TASK STATEMENT
In the text below on Jesus and the Messianic hope, which modern religious radicals are named as having eagerly declared their faith to be the most genuine Christianity?

TEXT SHOWN
________________________________________
Not without pangs was the transition completed. Those who have known what it is to wrestle with doubts and misgivings, who have known what it is to break the ties of love and friendship in order to follow truth and right, can best hear all the pathos of that lamentation that comes across the ages: "O Jerusalem, Jerusalem, that killest the prophets and stonest them that are sent unto thee, how often would I have gathered thy children as a hen gathers her chickens under her wings, and ye would not. Behold your house is left unto you desolate. For I say unto you, Ye shall not see me henceforth, till ye shall say, Blessed is he that cometh in the name of the Lord." The next sentence is significant : "And Jesus went out, and departed from the temple." That was just such a heart-broken man abandoning finally and forever the orthodox religion of his time as you, my friend, may have known in your pilgrimage.

Possibly also his mind passed through several phases of belief concerning his being the Messiah of the Jewish hope. From time to time after the Maccabean war, agitators had appeared, assumed to be the Messiah, raised revolts, and perished. As in modern times it has been the characteristic of religious radicals - Fox, Wesley, Swedenborg, Channing — eagerly to declare their faith to be the most genuine Christianity, so then was it felt necessary that a Jewish innovator should prove that he was setting up the only true and genuine Messiahship. This expected kingdom might be conceived variously, but it always involved the supremacy of the Jews over all other nations. Possibly a suggestion of claiming the Messiahship was thrust upon Christ by his friends, and afterward the Messianic idea was gradually translated into the larger spirit of his mind, and merged in his final conception of a regenerate humanity.- Moncure D. Conway (Idols and Ideals, App. Essay, p. 22, ff.).

The outworn rite, the old abuse,

The pious fraud transparent grown,

The good held captive in the use

Of wrong alone,

These wait their doom from that great law
Which makes the past time serve to-day;
And fresher life the world shall draw

From their decay!

Take heart, the master builds again;
A charmed life old goodness hath;
The tares may perish, but the grain
Is not for death.

God works in all things; all obey

His first propulsion from the night;
Wake thou and watch! the world is gray
With morning light!
________________________________________
LISTED ENTRIES
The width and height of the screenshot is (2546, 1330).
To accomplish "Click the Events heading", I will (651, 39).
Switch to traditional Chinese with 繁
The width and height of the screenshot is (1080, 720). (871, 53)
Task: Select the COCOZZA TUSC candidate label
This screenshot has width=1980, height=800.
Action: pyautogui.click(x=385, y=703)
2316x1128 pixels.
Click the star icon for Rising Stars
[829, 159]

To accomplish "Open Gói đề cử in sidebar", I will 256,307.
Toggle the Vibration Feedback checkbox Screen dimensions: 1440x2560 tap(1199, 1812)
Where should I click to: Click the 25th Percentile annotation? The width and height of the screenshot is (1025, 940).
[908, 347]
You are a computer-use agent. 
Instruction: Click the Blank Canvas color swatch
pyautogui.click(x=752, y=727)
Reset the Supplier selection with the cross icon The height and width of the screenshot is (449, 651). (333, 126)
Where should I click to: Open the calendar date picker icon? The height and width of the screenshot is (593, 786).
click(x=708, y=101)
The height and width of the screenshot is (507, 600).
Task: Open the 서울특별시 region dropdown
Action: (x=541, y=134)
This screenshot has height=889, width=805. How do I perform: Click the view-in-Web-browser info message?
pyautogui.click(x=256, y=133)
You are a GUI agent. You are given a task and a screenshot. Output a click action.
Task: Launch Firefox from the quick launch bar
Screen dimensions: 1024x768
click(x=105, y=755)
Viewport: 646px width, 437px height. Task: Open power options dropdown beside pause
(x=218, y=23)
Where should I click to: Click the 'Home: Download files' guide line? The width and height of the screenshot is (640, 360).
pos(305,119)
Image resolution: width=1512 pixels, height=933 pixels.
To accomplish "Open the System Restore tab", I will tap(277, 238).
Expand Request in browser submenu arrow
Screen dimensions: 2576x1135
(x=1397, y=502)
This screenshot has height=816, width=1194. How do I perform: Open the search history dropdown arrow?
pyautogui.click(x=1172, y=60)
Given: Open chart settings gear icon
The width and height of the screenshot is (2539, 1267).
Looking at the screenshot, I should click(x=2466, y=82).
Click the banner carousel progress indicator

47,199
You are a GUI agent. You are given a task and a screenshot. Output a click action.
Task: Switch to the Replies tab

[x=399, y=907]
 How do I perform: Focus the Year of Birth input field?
________________________________________
EXERCISE SOLUTION
Fox, Wesley, Swedenborg, and Channing.